Mergy and his companions were of the number of those refugees who came to swell the ranks of the defenders of Rochelle. The court of Paris, alarmed at these preparations, repented of not having anticipated them. The Maréchal de Biron approached Rochelle, bearer of propositions of accommodation. The king had some reasons for hoping that the choice of Biron would be agreeable to the Rochellois; for this maréchal, far from taking part in the massacre of Saint Bartholomew, had saved several Protestants of rank, and had even pointed the cannons of the arsenal, which he commanded, against the assassins who bore the royal standards.

He asked only to be received into the city, and to be there recognized in the character of governor for the king, promising to respect the privileges and franchise of the inhabitants, and to allow them the free exercise of their religion. But after the slaughter of sixty thousand Protestants, could they longer believe the promises of Charles IX. ?

Moreover, during the very course of the negotiations, the massacres went on at Bordeaux. Biron's soldiers were pillaging the territory of Rochelle, and a royal fleet seized the merchant vessels and blockaded the harbor.

The Rochellois refused to receive Biron, and replied that they could make no treaty with the king so long as he was the slave of the Guises. Whether they believed that

these latter were the sole authors of the evils that Calvinism was suffering, or whether by this fiction, afterward often repeated, they wished to reassure the conscience of those who would have believed that fidelity to their king ought to rise above the interests of their religion, thenceforth there was no means of negotiation. The king bethought himself of another nogotiator, and it was Lanoue that he sent.

Lanoue, surnamed Bras-de-fer because of an artificial arm, with which he had replaced that which he had lost in a combat, was a zealous Calvinist, who, in the last civil wars, had given proof of great valor and of military talents.

The admiral, of whom he was the friend, had never possessed a lieutenant more skillful or more devoted. At the moment of Saint Bartholomew he was in the Netherlands, heading the undisciplined bands of Flemish, in insurrection against the power of Spain.

Betrayed by fortune, he had been forced to surrender to the Duke d'Albe, who had treated him quite kindly. Afterward, and when so much bloodshed had excited some remorse, Charles IX. ransomed him, and, contrary to all expectation, received him with the greatest affability.

This prince, an extremist in everything, loaded one Protestant with caresses, and had just had the throats of a hundred thousand cut.

A kind of fatality seemed to guard the destiny of Lanoue: already he had been made prisoner in the third civil war, first at Jarnac, then at Moncontour, and always liberated without ransom by the brother of the king, despite the instigations of a part of his captains, who urged him to sacrifice a man too dangerous to be spared and too honest to be bribed.

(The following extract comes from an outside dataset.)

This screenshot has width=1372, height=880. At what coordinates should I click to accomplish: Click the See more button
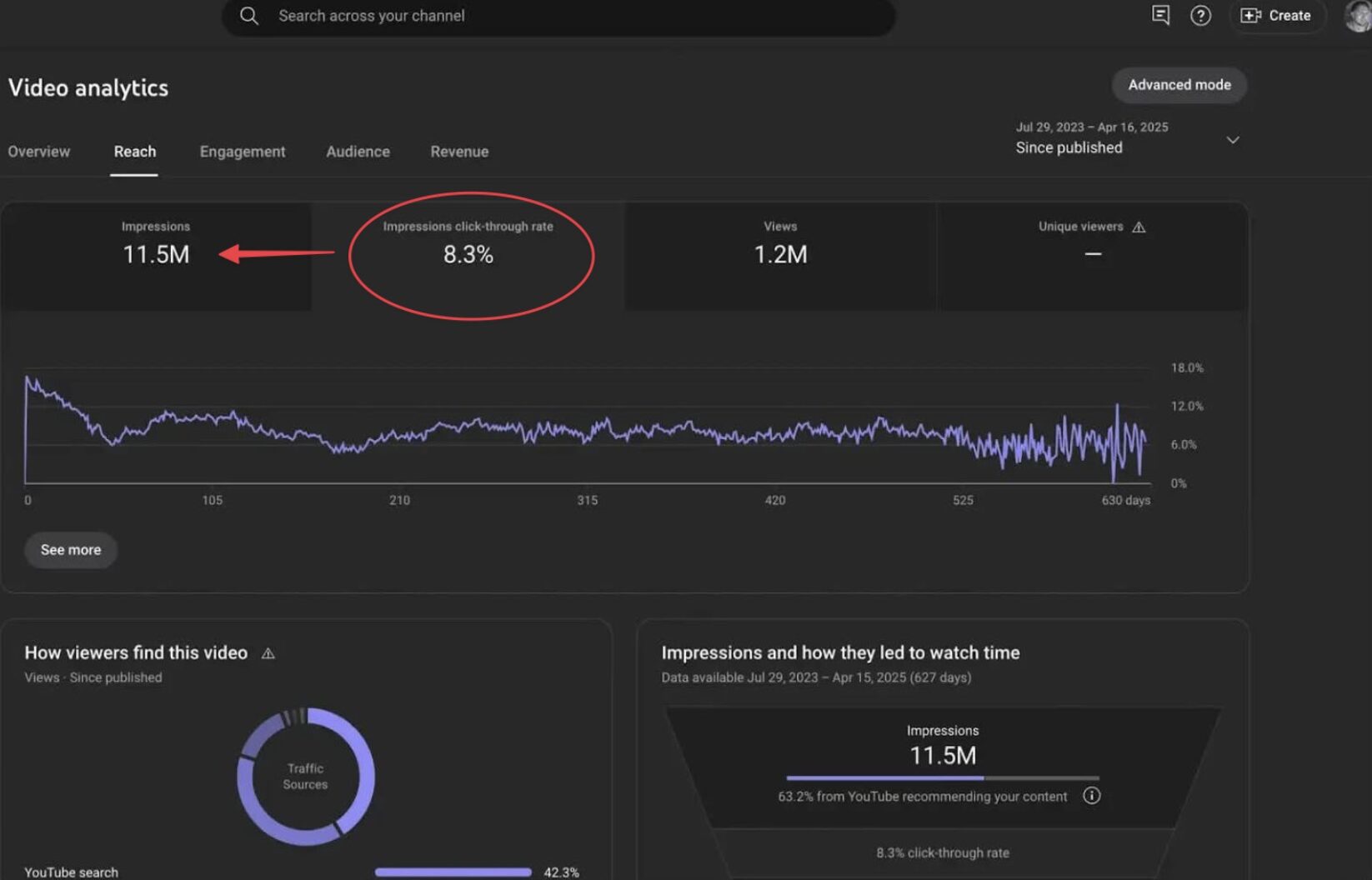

Charles thought that Lanoue would remember his clemency, and charged him to exhort the Rochellois to submission.

Lanoue accepted, but with the condition that the king should exact nothing from him which was incompatible with his honor. He set out accompanied by an Italian priest, who was to act as spy upon him.

At first he experienced the mortification of perceiving that he was distrusted. He could not be admitted into Rochelle, but they assigned to him as a place of interview a little village of the environs. It

was at Yaudon that he met the deputies from Rochelle. He knew them all, as one knows his old companions in arms; but at his appearance none extended to him a friendly hand, not one appeared to recognize him. He set forth and explained the propositions of the king. The substance of his address was : "Trust the promises of the king; civil war is the worst of evils." The mayor of Rochelle replied with a bitter smile: " We, indeed, see a man who resembles Lanoue, but Lanoue would not have proposed that his brothers should submit to assassins: Lanoue loved the late admiral, and he would have wished to avenge him rather than to treat with his murderers. No, you are not Lanoue." The unhappy embassador, whom these reproaches pierced to the soul, recounted the services which he had rendered to the cause of the Calvinists; showed his mutilated arm, and protested his devotion to his religion.

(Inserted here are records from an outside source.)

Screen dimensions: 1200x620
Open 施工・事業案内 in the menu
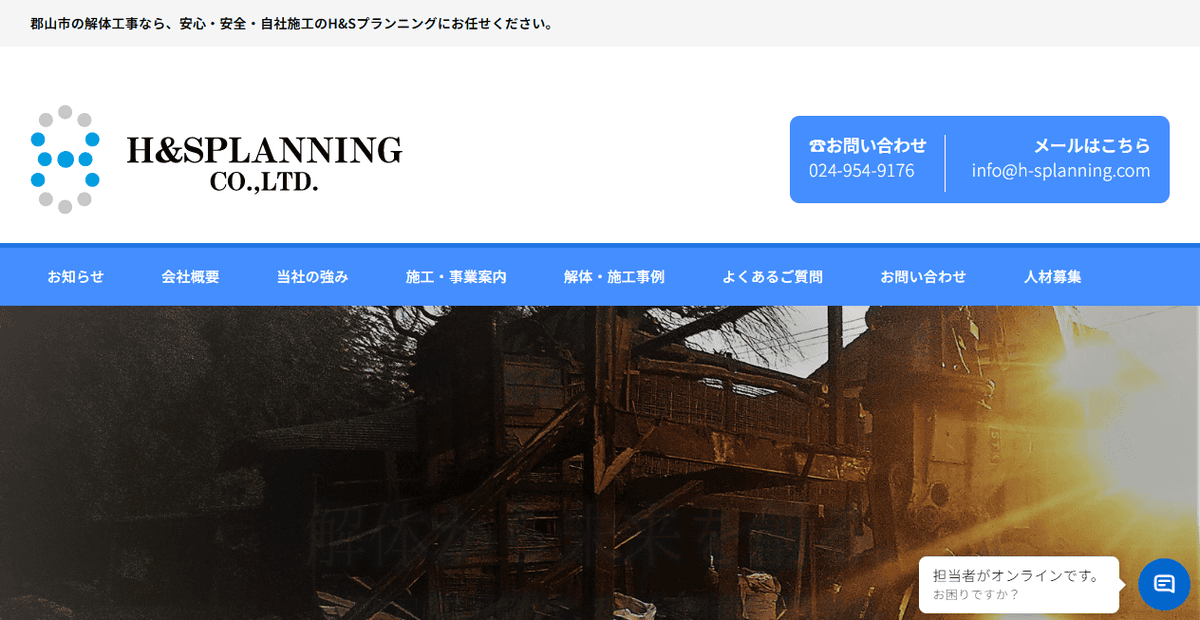(x=456, y=276)
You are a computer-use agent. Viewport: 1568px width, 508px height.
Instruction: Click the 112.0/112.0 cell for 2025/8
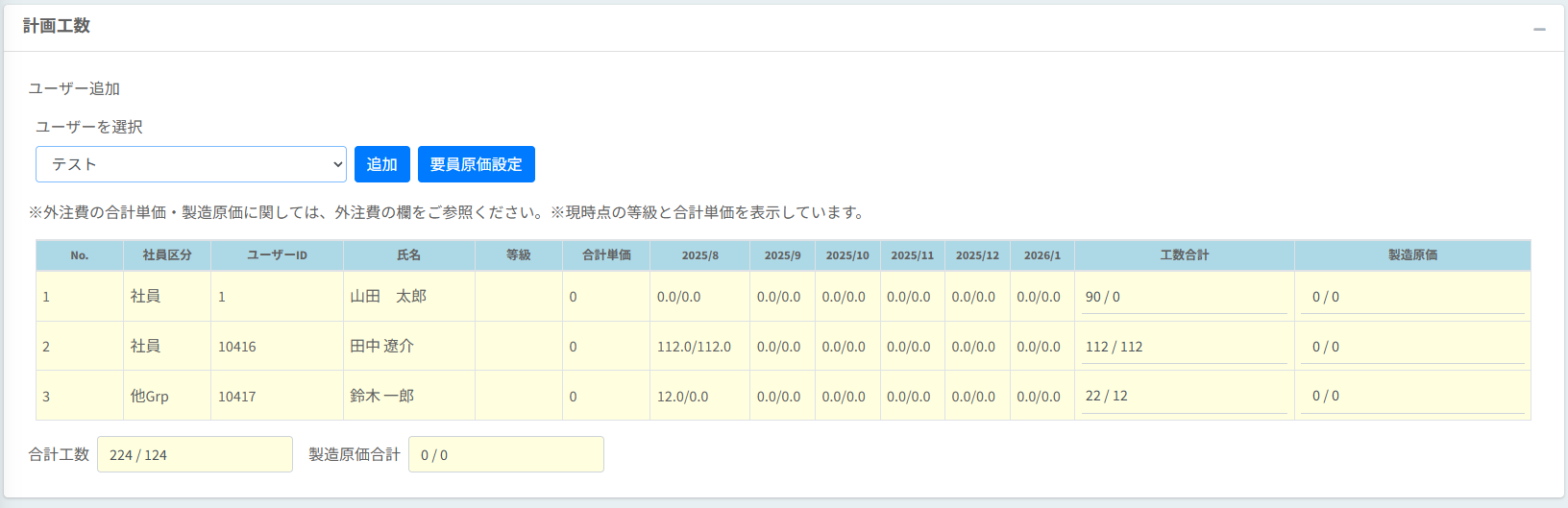pyautogui.click(x=694, y=347)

Little by little the distrust of the Rochellois wore away; their gates opened to Lanoue; they showed him their resources, and urged him to place himself at their head. The offer was very tempting to an old soldier. The oath made to Charles had been taken with a condition which he might interpret according to his conscience.

Lanoue hoped that, by placing himself at the head of the Rochellois, he should be better able to bring them to terms of peace. What was the result? The Catholics cried that he had broken his word to the king; the Protestants accused him of betraying them. In this condition, Lanoue, steeped in mortification, sought death by exposing himself twenty times a day.

The besieged had just made a quite successful sortie against the advanced works of the Catholic army. They had filled up several feet of trenches, upset some gabions, and killed a hundred soldiers.

The detachment which had gained this victory re-entered the city by the gate Yaudon.

First came Captain Dietrich with a company of arquebusiers, all with faces heated, panting, and asking for water, a certain mark that they had not spared themselves. Then came a great troop of citizens, among whom were seen several women, who seemed to have taken part in the combat. About forty prisoners folVOL. XIII.-16

lowed, the greater part covered with wounds, and placed between two files of soldiers, who had great difficulty in defending them from the fury of the people, assembled at their passage. About twenty horsemen formed the rear-guard. Lanoue, to whom Mergy served as aide-decamp, came last. His cuirass had been pierced by a ball, and his horse was wounded in two places. In his left hand he still held a discharged pistol, and by means of a hook, which protruded from his right bracelet in place of the hand, he guided the bridle of his horse.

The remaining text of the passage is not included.